▶ **Problem statement**
All lines from the line containing "This screenshot has width=1568, height=607." up to and including the last line of the listing below should be echoed exactly; no other lines belong in the response.

------------------------------------------------------------

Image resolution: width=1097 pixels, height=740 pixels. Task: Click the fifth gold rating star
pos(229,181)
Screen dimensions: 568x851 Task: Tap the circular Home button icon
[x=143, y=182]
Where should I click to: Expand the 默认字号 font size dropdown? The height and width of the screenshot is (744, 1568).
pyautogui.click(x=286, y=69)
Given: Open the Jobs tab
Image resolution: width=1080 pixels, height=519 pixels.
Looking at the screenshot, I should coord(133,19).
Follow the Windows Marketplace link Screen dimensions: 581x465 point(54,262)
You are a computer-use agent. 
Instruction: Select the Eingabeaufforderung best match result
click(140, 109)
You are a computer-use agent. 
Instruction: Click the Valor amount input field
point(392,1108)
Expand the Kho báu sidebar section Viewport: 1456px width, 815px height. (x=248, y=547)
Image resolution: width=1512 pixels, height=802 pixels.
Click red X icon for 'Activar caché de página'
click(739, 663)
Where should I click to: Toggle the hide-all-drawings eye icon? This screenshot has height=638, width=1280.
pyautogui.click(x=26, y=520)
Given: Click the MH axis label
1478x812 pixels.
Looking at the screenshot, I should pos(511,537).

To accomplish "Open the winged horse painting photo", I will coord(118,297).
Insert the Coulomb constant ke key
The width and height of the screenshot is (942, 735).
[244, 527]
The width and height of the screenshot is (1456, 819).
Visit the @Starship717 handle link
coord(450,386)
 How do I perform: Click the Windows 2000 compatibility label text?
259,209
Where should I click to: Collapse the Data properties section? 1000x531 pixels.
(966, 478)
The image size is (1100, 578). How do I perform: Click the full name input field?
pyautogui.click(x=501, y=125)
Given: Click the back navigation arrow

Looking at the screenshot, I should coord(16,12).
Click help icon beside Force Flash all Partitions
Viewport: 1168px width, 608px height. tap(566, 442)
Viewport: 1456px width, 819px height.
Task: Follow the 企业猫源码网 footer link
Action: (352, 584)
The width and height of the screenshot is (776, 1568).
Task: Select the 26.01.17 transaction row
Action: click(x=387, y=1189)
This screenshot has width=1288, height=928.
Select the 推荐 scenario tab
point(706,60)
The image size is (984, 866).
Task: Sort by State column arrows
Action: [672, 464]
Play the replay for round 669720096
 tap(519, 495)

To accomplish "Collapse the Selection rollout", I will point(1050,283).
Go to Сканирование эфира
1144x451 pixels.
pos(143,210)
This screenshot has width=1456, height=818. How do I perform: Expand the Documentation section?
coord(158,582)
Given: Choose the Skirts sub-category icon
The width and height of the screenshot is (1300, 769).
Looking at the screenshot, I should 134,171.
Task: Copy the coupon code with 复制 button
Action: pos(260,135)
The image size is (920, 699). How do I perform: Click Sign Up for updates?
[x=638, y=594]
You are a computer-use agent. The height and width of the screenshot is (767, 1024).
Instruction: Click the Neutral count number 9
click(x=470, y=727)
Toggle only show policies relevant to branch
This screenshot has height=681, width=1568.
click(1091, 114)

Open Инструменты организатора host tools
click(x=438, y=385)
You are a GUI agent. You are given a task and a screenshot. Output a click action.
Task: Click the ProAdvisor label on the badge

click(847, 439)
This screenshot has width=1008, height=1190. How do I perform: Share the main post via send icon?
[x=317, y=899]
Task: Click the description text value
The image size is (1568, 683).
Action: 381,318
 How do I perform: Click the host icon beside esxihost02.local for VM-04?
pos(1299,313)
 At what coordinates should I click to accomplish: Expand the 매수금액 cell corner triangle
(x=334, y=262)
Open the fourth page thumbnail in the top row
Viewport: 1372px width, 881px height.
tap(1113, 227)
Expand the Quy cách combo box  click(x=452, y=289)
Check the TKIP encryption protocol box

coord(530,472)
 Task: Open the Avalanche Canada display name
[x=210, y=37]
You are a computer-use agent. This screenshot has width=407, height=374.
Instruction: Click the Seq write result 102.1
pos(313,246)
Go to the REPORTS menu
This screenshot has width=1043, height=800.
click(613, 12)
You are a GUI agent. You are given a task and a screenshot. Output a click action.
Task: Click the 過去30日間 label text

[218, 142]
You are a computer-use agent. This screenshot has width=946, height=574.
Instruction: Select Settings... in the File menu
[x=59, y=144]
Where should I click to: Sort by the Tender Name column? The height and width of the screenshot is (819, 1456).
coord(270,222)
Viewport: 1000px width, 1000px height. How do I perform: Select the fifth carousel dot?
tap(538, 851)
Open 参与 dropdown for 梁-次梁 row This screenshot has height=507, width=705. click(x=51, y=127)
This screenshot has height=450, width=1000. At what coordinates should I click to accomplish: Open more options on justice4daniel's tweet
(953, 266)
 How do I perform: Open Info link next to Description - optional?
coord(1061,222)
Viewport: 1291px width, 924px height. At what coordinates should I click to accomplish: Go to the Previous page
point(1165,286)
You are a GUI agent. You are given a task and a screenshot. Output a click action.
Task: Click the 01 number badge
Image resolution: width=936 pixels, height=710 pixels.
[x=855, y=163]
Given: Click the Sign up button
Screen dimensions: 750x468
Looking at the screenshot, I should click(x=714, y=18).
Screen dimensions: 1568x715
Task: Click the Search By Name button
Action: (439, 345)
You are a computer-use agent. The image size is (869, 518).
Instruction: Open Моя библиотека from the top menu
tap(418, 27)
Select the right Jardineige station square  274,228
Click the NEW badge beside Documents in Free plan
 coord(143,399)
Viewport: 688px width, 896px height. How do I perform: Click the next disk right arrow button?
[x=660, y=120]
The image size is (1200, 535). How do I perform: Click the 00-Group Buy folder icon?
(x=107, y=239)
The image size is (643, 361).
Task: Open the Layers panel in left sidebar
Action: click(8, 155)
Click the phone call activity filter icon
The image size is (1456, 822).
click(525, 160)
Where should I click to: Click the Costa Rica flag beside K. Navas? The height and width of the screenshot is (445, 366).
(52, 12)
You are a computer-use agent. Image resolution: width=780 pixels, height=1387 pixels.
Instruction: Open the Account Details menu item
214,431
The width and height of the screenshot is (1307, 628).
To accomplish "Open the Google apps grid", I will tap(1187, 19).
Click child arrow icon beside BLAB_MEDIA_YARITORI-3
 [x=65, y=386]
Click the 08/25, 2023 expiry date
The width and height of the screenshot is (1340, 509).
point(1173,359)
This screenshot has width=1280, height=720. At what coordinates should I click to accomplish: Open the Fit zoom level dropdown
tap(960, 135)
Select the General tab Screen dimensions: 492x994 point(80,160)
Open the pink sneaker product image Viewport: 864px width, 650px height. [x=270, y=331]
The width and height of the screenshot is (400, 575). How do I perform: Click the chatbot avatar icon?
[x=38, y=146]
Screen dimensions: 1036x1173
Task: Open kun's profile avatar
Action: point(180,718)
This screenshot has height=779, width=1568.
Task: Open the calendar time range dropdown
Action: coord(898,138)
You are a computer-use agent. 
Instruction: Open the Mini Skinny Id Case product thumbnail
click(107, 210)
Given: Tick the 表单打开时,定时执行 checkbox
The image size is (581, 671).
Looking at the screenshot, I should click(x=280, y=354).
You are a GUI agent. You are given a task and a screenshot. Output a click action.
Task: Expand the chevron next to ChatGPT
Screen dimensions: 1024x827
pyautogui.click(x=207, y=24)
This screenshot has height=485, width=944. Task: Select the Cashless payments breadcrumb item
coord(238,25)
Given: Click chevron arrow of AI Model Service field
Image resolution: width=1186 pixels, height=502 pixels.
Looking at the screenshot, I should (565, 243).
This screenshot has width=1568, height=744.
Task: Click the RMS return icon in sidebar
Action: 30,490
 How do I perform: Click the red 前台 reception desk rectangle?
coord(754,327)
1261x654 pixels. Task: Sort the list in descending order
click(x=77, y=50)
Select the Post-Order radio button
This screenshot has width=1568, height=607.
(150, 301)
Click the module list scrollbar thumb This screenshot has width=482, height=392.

------------------------------------------------------------

▶ **Solution to this exercise**
This screenshot has width=1568, height=607.
(150, 301)
Click the module list scrollbar thumb This screenshot has width=482, height=392.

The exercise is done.